= Beginning of Section =

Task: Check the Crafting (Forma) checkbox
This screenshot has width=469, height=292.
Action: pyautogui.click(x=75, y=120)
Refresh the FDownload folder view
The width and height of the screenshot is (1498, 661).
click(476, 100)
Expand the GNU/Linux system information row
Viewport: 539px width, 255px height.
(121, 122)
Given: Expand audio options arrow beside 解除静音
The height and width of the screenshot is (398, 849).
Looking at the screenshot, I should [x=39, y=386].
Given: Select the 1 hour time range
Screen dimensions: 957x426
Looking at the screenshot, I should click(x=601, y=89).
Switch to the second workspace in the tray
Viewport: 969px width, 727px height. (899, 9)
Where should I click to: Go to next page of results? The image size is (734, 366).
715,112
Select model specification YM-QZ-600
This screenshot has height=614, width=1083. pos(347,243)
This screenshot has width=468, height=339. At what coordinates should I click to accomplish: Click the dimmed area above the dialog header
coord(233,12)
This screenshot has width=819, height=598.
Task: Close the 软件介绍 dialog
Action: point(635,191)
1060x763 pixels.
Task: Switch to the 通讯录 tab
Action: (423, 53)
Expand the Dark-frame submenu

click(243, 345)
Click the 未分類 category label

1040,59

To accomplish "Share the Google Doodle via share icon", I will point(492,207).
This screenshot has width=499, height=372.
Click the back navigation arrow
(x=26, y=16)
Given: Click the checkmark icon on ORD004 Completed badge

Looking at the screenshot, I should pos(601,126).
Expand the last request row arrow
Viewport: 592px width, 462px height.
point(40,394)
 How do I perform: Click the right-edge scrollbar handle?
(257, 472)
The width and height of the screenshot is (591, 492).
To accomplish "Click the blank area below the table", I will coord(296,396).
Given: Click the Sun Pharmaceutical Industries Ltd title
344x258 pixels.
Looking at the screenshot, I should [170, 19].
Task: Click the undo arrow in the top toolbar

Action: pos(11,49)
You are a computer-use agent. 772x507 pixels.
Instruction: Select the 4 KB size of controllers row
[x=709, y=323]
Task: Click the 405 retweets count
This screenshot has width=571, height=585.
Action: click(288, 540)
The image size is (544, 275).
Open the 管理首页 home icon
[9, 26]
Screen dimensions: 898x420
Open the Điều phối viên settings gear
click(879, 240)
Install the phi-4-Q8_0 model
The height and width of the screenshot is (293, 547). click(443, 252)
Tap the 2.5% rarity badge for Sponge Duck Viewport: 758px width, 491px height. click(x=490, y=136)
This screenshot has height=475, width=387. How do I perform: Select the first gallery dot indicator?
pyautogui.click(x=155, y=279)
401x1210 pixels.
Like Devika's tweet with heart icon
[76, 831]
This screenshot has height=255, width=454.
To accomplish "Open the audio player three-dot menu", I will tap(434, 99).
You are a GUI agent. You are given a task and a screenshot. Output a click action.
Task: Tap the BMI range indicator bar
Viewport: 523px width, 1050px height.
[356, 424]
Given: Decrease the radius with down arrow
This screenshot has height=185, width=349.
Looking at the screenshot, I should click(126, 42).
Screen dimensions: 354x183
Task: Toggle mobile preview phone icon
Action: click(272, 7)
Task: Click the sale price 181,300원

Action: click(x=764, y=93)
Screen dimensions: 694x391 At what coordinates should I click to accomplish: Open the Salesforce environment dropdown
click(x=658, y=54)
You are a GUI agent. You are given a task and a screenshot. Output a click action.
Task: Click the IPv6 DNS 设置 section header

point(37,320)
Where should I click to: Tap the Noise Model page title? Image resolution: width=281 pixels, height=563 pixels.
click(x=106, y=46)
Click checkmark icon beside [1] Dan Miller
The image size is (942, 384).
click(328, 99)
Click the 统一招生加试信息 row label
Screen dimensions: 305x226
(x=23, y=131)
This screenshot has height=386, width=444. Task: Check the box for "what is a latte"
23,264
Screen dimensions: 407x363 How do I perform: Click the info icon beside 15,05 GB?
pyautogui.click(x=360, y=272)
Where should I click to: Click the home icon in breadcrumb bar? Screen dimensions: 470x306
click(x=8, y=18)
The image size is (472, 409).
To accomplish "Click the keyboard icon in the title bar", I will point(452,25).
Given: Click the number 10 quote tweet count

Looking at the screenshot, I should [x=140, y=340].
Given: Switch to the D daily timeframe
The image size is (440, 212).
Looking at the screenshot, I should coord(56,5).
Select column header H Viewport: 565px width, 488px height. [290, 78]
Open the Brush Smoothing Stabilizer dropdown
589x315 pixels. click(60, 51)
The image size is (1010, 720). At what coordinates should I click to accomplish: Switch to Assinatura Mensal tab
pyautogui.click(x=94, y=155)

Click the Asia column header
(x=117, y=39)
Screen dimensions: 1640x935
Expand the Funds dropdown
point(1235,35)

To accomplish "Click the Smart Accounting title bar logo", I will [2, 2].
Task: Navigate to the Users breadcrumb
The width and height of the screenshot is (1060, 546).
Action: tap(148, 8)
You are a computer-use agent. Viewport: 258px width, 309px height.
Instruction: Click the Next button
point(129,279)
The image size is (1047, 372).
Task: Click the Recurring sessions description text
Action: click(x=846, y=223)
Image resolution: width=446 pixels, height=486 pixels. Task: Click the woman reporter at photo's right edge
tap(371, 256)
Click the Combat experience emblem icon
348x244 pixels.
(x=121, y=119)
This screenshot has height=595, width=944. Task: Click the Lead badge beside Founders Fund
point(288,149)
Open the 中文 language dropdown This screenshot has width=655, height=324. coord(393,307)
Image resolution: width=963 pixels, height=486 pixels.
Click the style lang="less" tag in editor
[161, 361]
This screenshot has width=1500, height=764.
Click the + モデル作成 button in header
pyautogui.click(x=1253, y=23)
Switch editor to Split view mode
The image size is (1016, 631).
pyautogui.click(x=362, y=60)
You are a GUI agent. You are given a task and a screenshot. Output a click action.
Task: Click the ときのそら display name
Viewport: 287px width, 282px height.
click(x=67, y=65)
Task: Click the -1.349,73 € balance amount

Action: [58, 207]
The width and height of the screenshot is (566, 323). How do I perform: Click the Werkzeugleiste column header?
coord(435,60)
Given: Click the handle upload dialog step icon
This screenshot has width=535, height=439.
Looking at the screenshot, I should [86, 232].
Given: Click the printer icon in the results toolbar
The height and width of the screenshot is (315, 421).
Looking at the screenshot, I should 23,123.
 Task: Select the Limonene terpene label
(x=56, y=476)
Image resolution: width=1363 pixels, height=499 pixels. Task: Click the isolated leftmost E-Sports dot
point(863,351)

= End of Section =

Exercise aim:
Please transcribe every entry above exactly as it appears.

Answer for this exercise:
Task: Check the Crafting (Forma) checkbox
This screenshot has width=469, height=292.
Action: pyautogui.click(x=75, y=120)
Refresh the FDownload folder view
The width and height of the screenshot is (1498, 661).
click(476, 100)
Expand the GNU/Linux system information row
Viewport: 539px width, 255px height.
(121, 122)
Given: Expand audio options arrow beside 解除静音
The height and width of the screenshot is (398, 849).
Looking at the screenshot, I should [x=39, y=386].
Given: Select the 1 hour time range
Screen dimensions: 957x426
Looking at the screenshot, I should click(x=601, y=89).
Switch to the second workspace in the tray
Viewport: 969px width, 727px height. (899, 9)
Where should I click to: Go to next page of results? The image size is (734, 366).
715,112
Select model specification YM-QZ-600
This screenshot has height=614, width=1083. pos(347,243)
This screenshot has width=468, height=339. At what coordinates should I click to accomplish: Click the dimmed area above the dialog header
coord(233,12)
This screenshot has width=819, height=598.
Task: Close the 软件介绍 dialog
Action: point(635,191)
1060x763 pixels.
Task: Switch to the 通讯录 tab
Action: (423, 53)
Expand the Dark-frame submenu

click(243, 345)
Click the 未分類 category label

1040,59

To accomplish "Share the Google Doodle via share icon", I will point(492,207).
This screenshot has width=499, height=372.
Click the back navigation arrow
(x=26, y=16)
Given: Click the checkmark icon on ORD004 Completed badge

Looking at the screenshot, I should pos(601,126).
Expand the last request row arrow
Viewport: 592px width, 462px height.
point(40,394)
 How do I perform: Click the right-edge scrollbar handle?
(257, 472)
The width and height of the screenshot is (591, 492).
To accomplish "Click the blank area below the table", I will coord(296,396).
Given: Click the Sun Pharmaceutical Industries Ltd title
344x258 pixels.
Looking at the screenshot, I should [170, 19].
Task: Click the undo arrow in the top toolbar

Action: pos(11,49)
You are a computer-use agent. 772x507 pixels.
Instruction: Select the 4 KB size of controllers row
[x=709, y=323]
Task: Click the 405 retweets count
This screenshot has width=571, height=585.
Action: click(288, 540)
The image size is (544, 275).
Open the 管理首页 home icon
[9, 26]
Screen dimensions: 898x420
Open the Điều phối viên settings gear
click(879, 240)
Install the phi-4-Q8_0 model
The height and width of the screenshot is (293, 547). click(443, 252)
Tap the 2.5% rarity badge for Sponge Duck Viewport: 758px width, 491px height. click(x=490, y=136)
This screenshot has height=475, width=387. How do I perform: Select the first gallery dot indicator?
pyautogui.click(x=155, y=279)
401x1210 pixels.
Like Devika's tweet with heart icon
[76, 831]
This screenshot has height=255, width=454.
To accomplish "Open the audio player three-dot menu", I will tap(434, 99).
You are a GUI agent. You are given a task and a screenshot. Output a click action.
Task: Tap the BMI range indicator bar
Viewport: 523px width, 1050px height.
[356, 424]
Given: Decrease the radius with down arrow
This screenshot has height=185, width=349.
Looking at the screenshot, I should click(126, 42).
Screen dimensions: 354x183
Task: Toggle mobile preview phone icon
Action: click(272, 7)
Task: Click the sale price 181,300원

Action: click(x=764, y=93)
Screen dimensions: 694x391 At what coordinates should I click to accomplish: Open the Salesforce environment dropdown
click(x=658, y=54)
You are a GUI agent. You are given a task and a screenshot. Output a click action.
Task: Click the IPv6 DNS 设置 section header

point(37,320)
Where should I click to: Tap the Noise Model page title? Image resolution: width=281 pixels, height=563 pixels.
click(x=106, y=46)
Click checkmark icon beside [1] Dan Miller
The image size is (942, 384).
click(328, 99)
Click the 统一招生加试信息 row label
Screen dimensions: 305x226
(x=23, y=131)
This screenshot has height=386, width=444. Task: Check the box for "what is a latte"
23,264
Screen dimensions: 407x363 How do I perform: Click the info icon beside 15,05 GB?
pyautogui.click(x=360, y=272)
Where should I click to: Click the home icon in breadcrumb bar? Screen dimensions: 470x306
click(x=8, y=18)
The image size is (472, 409).
To accomplish "Click the keyboard icon in the title bar", I will point(452,25).
Given: Click the number 10 quote tweet count

Looking at the screenshot, I should [x=140, y=340].
Given: Switch to the D daily timeframe
The image size is (440, 212).
Looking at the screenshot, I should coord(56,5).
Select column header H Viewport: 565px width, 488px height. [290, 78]
Open the Brush Smoothing Stabilizer dropdown
589x315 pixels. click(60, 51)
The image size is (1010, 720). At what coordinates should I click to accomplish: Switch to Assinatura Mensal tab
pyautogui.click(x=94, y=155)

Click the Asia column header
(x=117, y=39)
Screen dimensions: 1640x935
Expand the Funds dropdown
point(1235,35)

To accomplish "Click the Smart Accounting title bar logo", I will [2, 2].
Task: Navigate to the Users breadcrumb
The width and height of the screenshot is (1060, 546).
Action: tap(148, 8)
You are a computer-use agent. Viewport: 258px width, 309px height.
Instruction: Click the Next button
point(129,279)
The image size is (1047, 372).
Task: Click the Recurring sessions description text
Action: click(x=846, y=223)
Image resolution: width=446 pixels, height=486 pixels. Task: Click the woman reporter at photo's right edge
tap(371, 256)
Click the Combat experience emblem icon
348x244 pixels.
(x=121, y=119)
This screenshot has height=595, width=944. Task: Click the Lead badge beside Founders Fund
point(288,149)
Open the 中文 language dropdown This screenshot has width=655, height=324. coord(393,307)
Image resolution: width=963 pixels, height=486 pixels.
Click the style lang="less" tag in editor
[161, 361]
This screenshot has width=1500, height=764.
Click the + モデル作成 button in header
pyautogui.click(x=1253, y=23)
Switch editor to Split view mode
The image size is (1016, 631).
pyautogui.click(x=362, y=60)
You are a GUI agent. You are given a task and a screenshot. Output a click action.
Task: Click the ときのそら display name
Viewport: 287px width, 282px height.
click(x=67, y=65)
Task: Click the -1.349,73 € balance amount

Action: [58, 207]
The width and height of the screenshot is (566, 323). How do I perform: Click the Werkzeugleiste column header?
coord(435,60)
Given: Click the handle upload dialog step icon
This screenshot has width=535, height=439.
Looking at the screenshot, I should [86, 232].
Given: Click the printer icon in the results toolbar
The height and width of the screenshot is (315, 421).
Looking at the screenshot, I should 23,123.
 Task: Select the Limonene terpene label
(x=56, y=476)
Image resolution: width=1363 pixels, height=499 pixels. Task: Click the isolated leftmost E-Sports dot
point(863,351)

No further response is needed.